◆ **PROBLEMS AND TASKS**
[1] Set down the passage below on cannabis and employers word for word, everything from "We live in a" down to "many different ailments.".
[2] List every quantity that the passage below on cannabis and employers states with a number, leaving out the numbers on its headings.

◆ **DOCUMENT PASSAGE**
We live in a changing time. After more than seven decades of prohibition, cannabis is becoming legal in more states and countries. Consumers across three generations are finding the plant and utilizing it as a recreational substance, as well as a cure for many different ailments.
As of now, 23 states and the District of Columbia allow for some type of legalized marijuana consumption. Whether you agree or disagree with the movement, wide-scale cannabis legalization is upon us.
So, how can employers integrate cannabis into the framework of employee relations? This topic speaks to me specifically as a business leader and co-founder of a tech company in the cannabis industry. Prior to entering the cannabis industry I guided corporate structural change for some of the world’s top brands.
We have long relied on the almighty drug test as the sole vehicle for determining an employee’s substance issues, all but ignoring larger and more complex mental health issues. But the “quick fix” drug test is inconsistent, at best, and should never be the sole reason for termination.
If we turn our attention to impairment instead of just drug use, it may be easier to ensure that our employees are performing at optimal levels:
1: Set strict standards.
Whether an employee works in finance or in the warehouse, he or she needs to know what standards are expected. Employees should be held to a level that can be easily articulated, with a metric that can be effectively measured. No one can help you determine impairment if you don’t have standards set in stone.
2: Leave assumptions at the door.

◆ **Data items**

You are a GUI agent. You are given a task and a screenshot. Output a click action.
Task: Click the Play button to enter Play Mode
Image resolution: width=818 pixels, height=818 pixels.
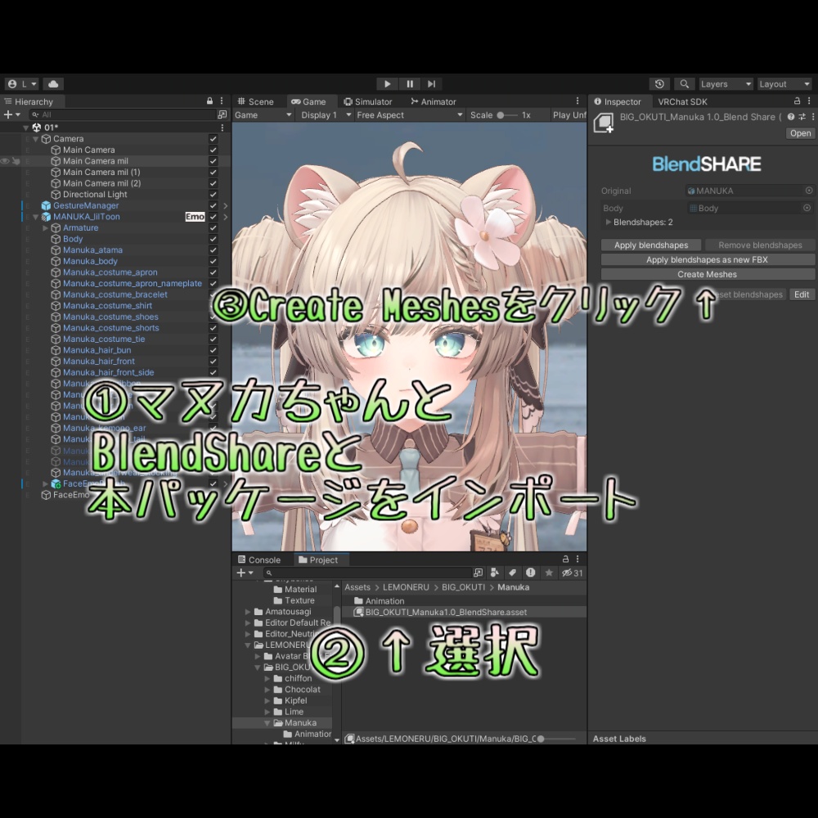coord(386,83)
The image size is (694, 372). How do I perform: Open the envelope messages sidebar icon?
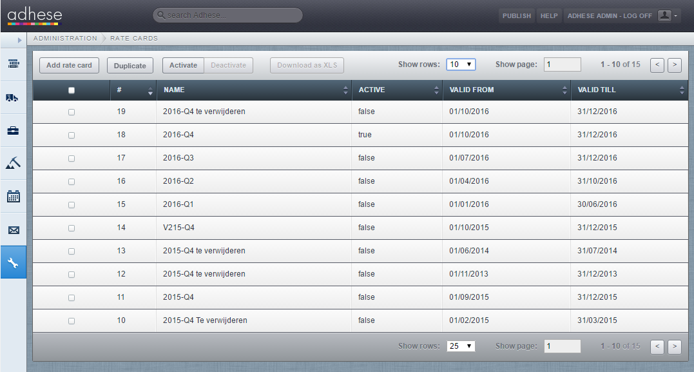click(13, 230)
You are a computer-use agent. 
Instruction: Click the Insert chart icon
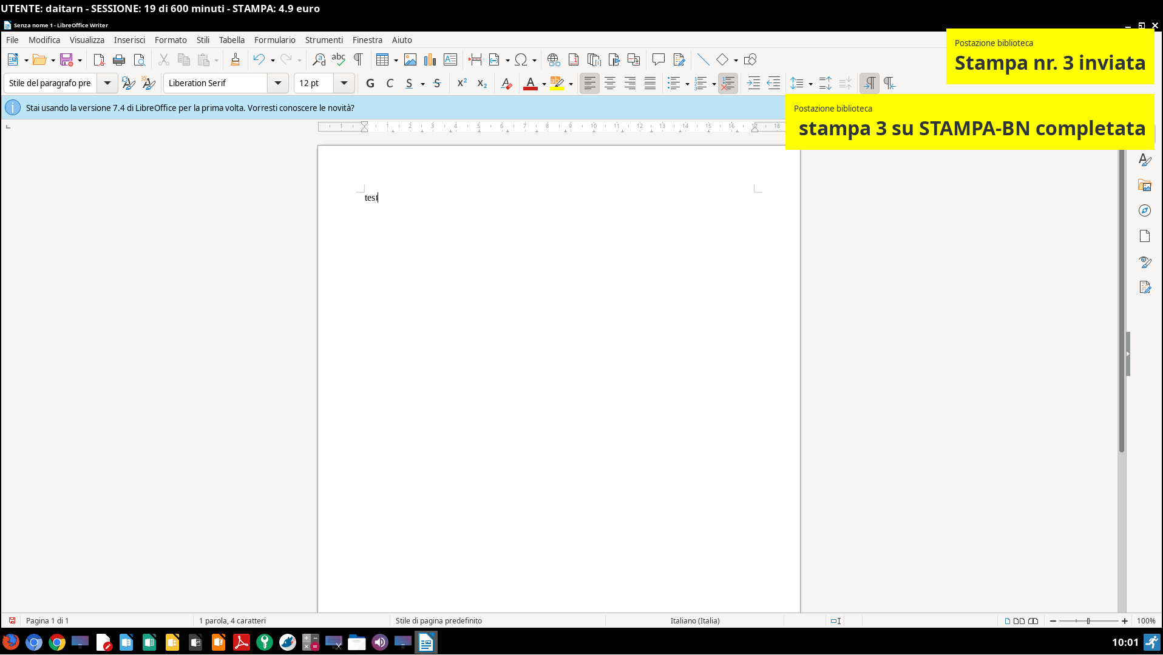pos(430,59)
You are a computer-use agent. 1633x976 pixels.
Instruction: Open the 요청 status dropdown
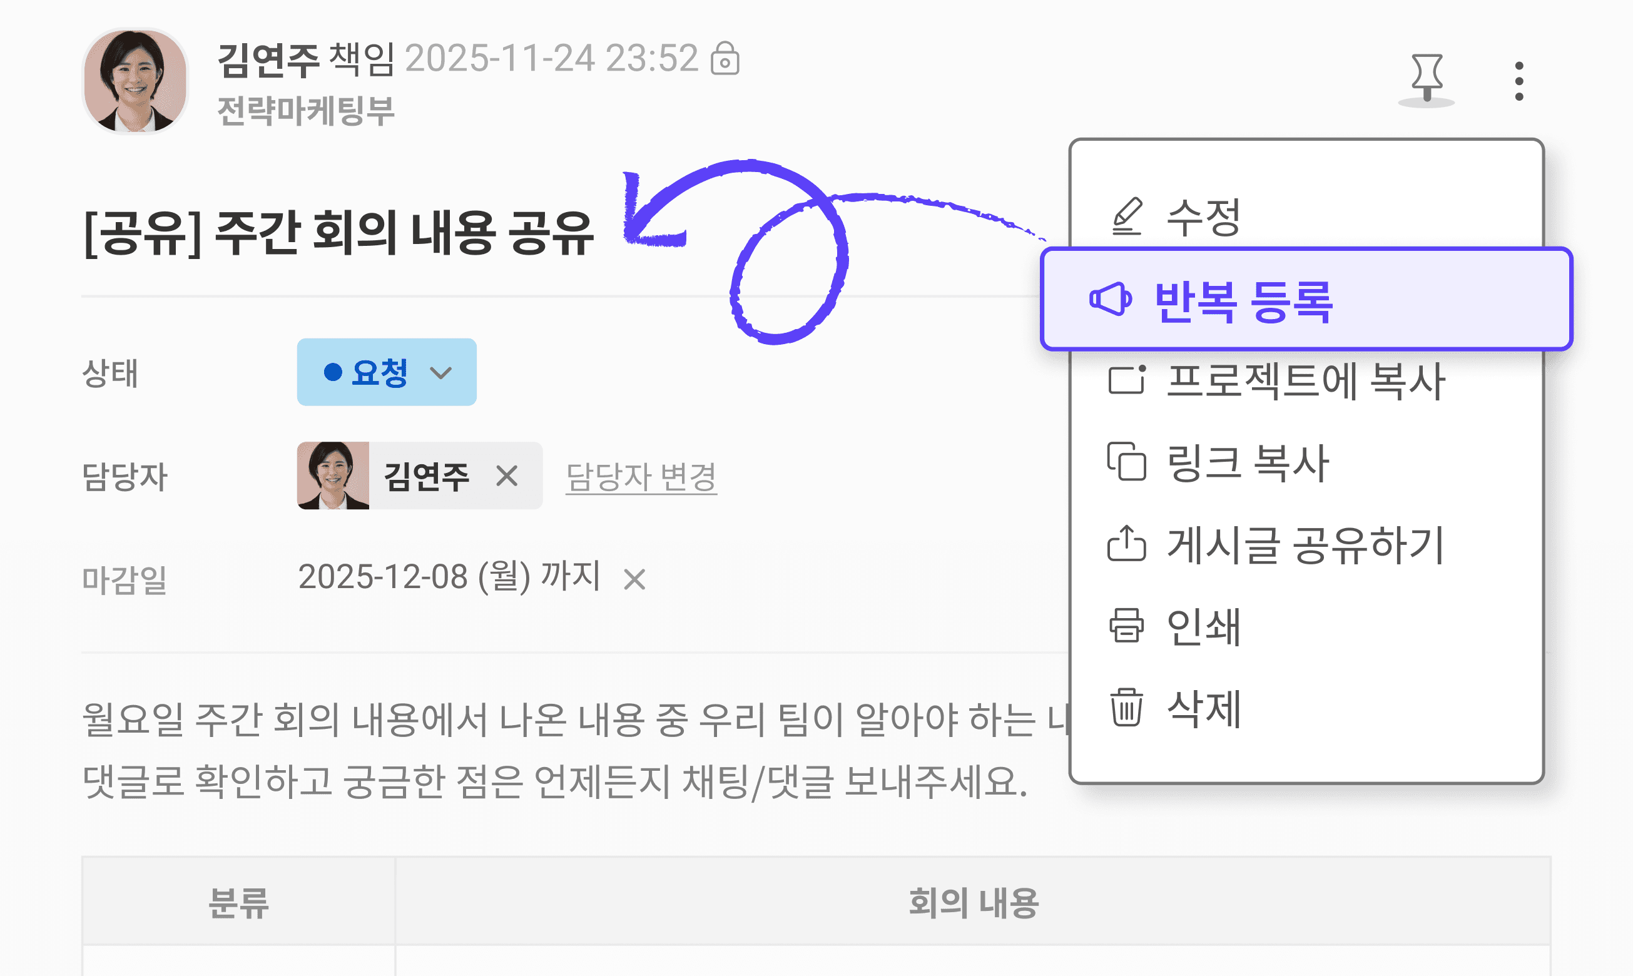(x=387, y=372)
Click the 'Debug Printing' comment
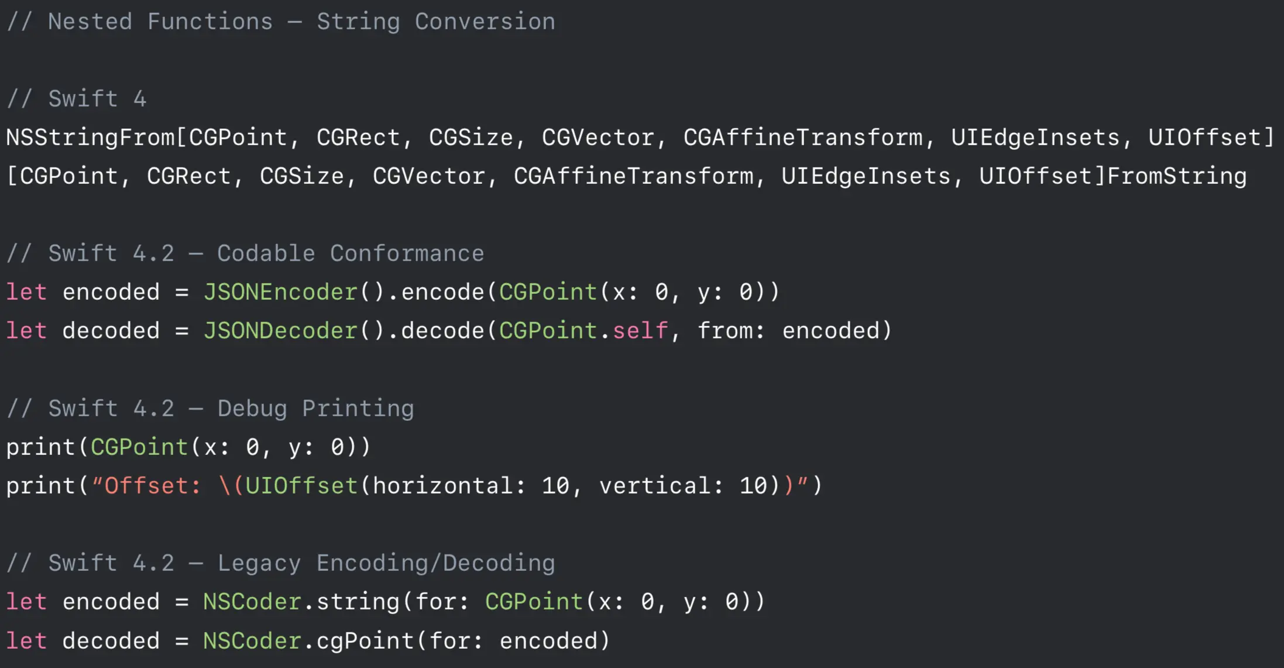 pyautogui.click(x=316, y=408)

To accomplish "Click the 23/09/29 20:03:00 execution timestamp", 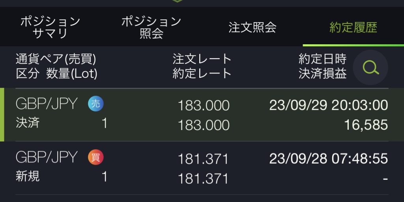I will point(328,106).
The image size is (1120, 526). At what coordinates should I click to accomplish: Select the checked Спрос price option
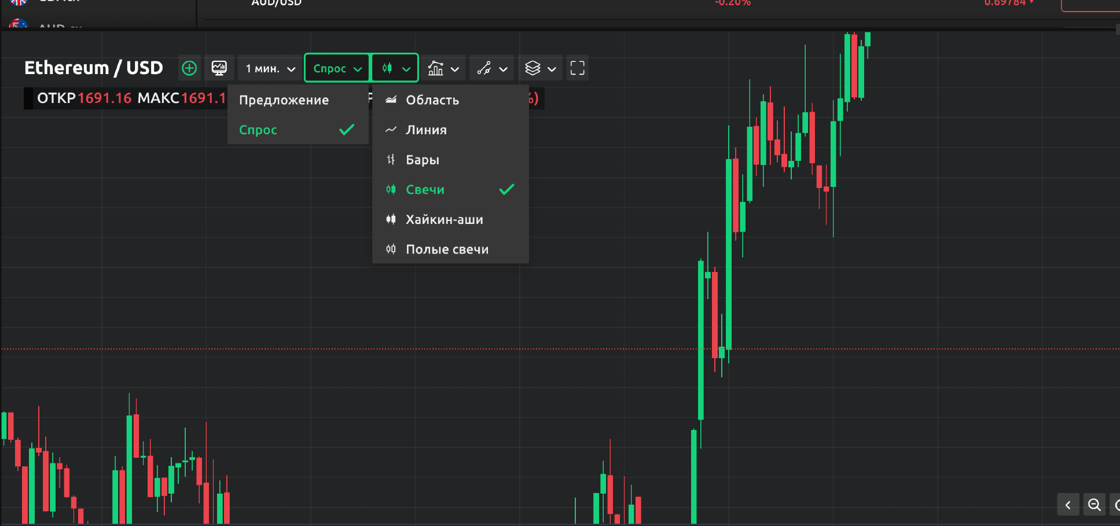pyautogui.click(x=298, y=130)
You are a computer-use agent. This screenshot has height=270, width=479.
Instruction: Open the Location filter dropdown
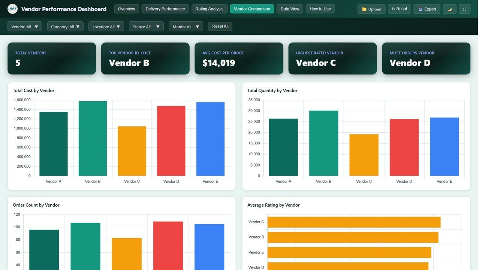[x=106, y=26]
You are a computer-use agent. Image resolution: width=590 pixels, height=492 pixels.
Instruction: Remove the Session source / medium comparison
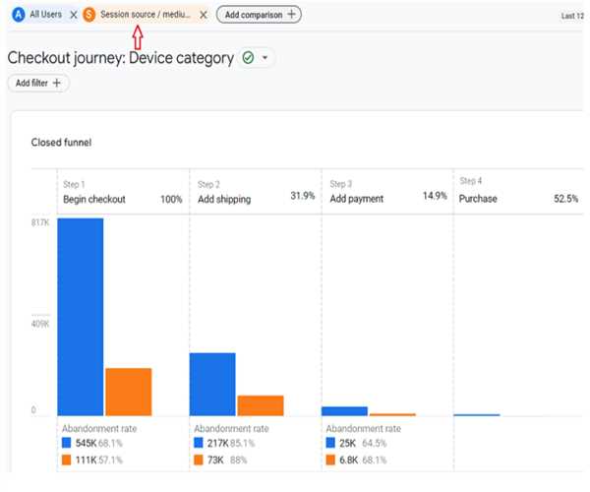[204, 15]
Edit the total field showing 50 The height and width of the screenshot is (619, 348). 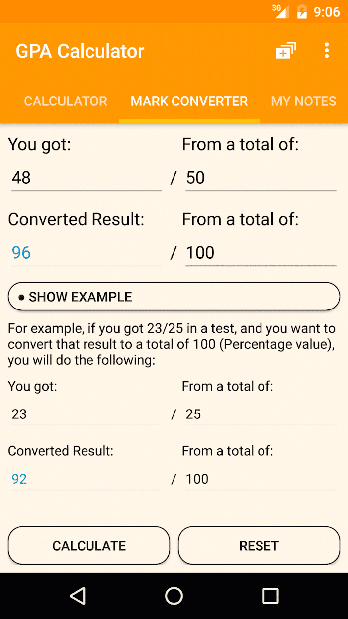click(x=261, y=178)
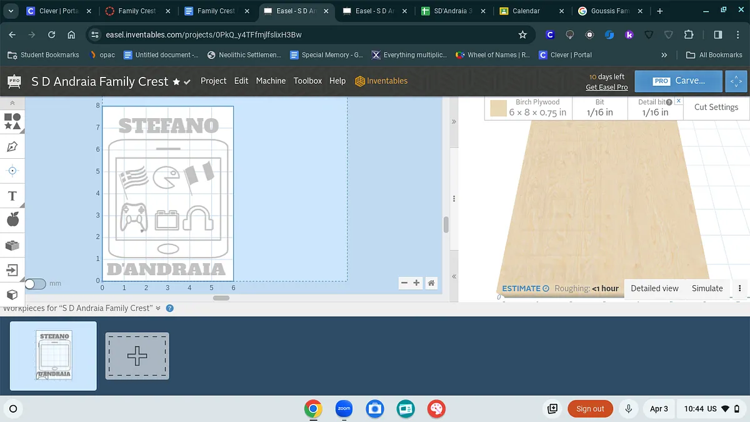Toggle units between inch and mm
The width and height of the screenshot is (750, 422).
36,284
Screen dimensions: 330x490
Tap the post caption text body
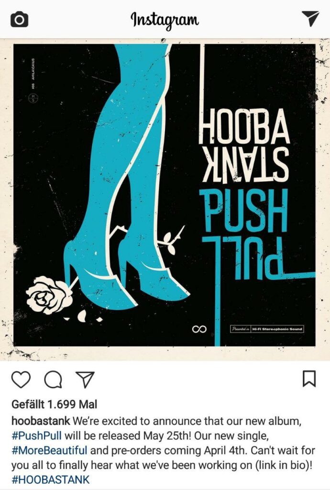(x=162, y=450)
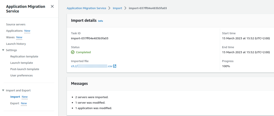
Task: Collapse the Settings section triangle
Action: click(x=3, y=50)
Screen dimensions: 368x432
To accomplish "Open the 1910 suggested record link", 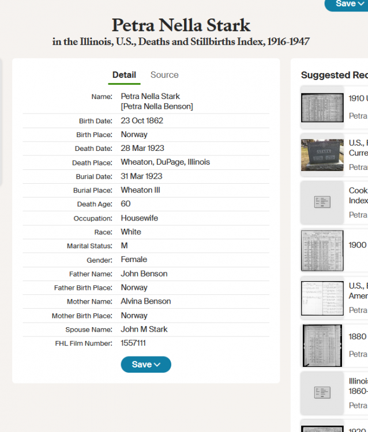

◆ **ANSWERS IN ORDER**
[1]
We live in a changing time. After more than seven decades of prohibition, cannabis is becoming legal in more states and countries. Consumers across three generations are finding the plant and utilizing it as a recreational substance, as well as a cure for many different ailments.

[2]
- more than seven decades (of prohibition)
- three generations (of consumers)
- 23 states (plus the District of Columbia)